* [YOUR OBJECTIVE]: Reproduce all of the records below, changing each "Instruction" to "Directive" and leaving everything else as it is.

─── EXTRACTED RECORDS ───

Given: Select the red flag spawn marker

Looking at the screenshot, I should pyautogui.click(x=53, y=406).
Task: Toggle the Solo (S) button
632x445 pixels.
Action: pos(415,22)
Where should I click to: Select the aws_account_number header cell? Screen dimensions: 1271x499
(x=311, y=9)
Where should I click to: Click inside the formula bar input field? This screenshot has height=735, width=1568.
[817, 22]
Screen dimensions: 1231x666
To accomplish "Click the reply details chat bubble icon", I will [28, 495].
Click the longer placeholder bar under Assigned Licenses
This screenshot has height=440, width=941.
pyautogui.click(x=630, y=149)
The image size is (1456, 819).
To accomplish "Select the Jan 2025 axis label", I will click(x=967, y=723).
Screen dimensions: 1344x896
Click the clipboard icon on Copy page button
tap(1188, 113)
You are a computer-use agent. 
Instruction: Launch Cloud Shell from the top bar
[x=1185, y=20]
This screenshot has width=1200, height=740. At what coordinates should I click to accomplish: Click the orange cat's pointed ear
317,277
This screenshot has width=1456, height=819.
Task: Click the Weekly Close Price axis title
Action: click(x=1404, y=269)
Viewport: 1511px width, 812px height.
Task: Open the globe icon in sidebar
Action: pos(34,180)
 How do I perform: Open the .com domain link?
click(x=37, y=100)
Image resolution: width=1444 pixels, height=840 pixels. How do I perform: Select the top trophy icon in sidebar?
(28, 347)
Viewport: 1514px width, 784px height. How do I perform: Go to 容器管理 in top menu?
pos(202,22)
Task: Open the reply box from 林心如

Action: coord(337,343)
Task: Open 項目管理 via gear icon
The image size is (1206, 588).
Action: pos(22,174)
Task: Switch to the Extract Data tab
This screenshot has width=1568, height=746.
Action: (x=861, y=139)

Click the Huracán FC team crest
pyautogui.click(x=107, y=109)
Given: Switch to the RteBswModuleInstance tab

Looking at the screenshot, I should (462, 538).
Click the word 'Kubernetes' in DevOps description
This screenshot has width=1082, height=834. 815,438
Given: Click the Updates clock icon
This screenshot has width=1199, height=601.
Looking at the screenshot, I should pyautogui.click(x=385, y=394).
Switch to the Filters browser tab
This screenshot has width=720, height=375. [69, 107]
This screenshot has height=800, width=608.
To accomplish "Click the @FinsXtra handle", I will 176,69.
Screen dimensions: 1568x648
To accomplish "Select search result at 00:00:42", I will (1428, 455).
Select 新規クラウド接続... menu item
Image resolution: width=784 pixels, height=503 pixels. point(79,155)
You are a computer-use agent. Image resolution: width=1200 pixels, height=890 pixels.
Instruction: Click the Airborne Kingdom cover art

───

* [THE COMPLETED TASK]:
Given: Select the red flag spawn marker

Looking at the screenshot, I should pyautogui.click(x=53, y=406).
Task: Toggle the Solo (S) button
632x445 pixels.
Action: pos(415,22)
Where should I click to: Select the aws_account_number header cell? Screen dimensions: 1271x499
(x=311, y=9)
Where should I click to: Click inside the formula bar input field? This screenshot has height=735, width=1568.
[817, 22]
Screen dimensions: 1231x666
To accomplish "Click the reply details chat bubble icon", I will [28, 495].
Click the longer placeholder bar under Assigned Licenses
This screenshot has height=440, width=941.
pyautogui.click(x=630, y=149)
The image size is (1456, 819).
To accomplish "Select the Jan 2025 axis label", I will click(x=967, y=723).
Screen dimensions: 1344x896
Click the clipboard icon on Copy page button
tap(1188, 113)
You are a computer-use agent. 
Directive: Launch Cloud Shell from the top bar
[x=1185, y=20]
This screenshot has width=1200, height=740. At what coordinates should I click to accomplish: Click the orange cat's pointed ear
317,277
This screenshot has width=1456, height=819.
Task: Click the Weekly Close Price axis title
Action: click(x=1404, y=269)
Viewport: 1511px width, 812px height.
Task: Open the globe icon in sidebar
Action: pos(34,180)
 How do I perform: Open the .com domain link?
click(x=37, y=100)
Image resolution: width=1444 pixels, height=840 pixels. How do I perform: Select the top trophy icon in sidebar?
(28, 347)
Viewport: 1514px width, 784px height. How do I perform: Go to 容器管理 in top menu?
pos(202,22)
Task: Open the reply box from 林心如

Action: coord(337,343)
Task: Open 項目管理 via gear icon
The image size is (1206, 588).
Action: pos(22,174)
Task: Switch to the Extract Data tab
This screenshot has width=1568, height=746.
Action: (x=861, y=139)

Click the Huracán FC team crest
pyautogui.click(x=107, y=109)
Given: Switch to the RteBswModuleInstance tab

Looking at the screenshot, I should (462, 538).
Click the word 'Kubernetes' in DevOps description
This screenshot has width=1082, height=834. 815,438
Given: Click the Updates clock icon
This screenshot has width=1199, height=601.
Looking at the screenshot, I should pyautogui.click(x=385, y=394).
Switch to the Filters browser tab
This screenshot has width=720, height=375. [69, 107]
This screenshot has height=800, width=608.
To accomplish "Click the @FinsXtra handle", I will 176,69.
Screen dimensions: 1568x648
To accomplish "Select search result at 00:00:42", I will (1428, 455).
Select 新規クラウド接続... menu item
Image resolution: width=784 pixels, height=503 pixels. point(79,155)
You are a computer-use agent. Image resolution: width=1200 pixels, height=890 pixels.
Directive: Click the Airborne Kingdom cover art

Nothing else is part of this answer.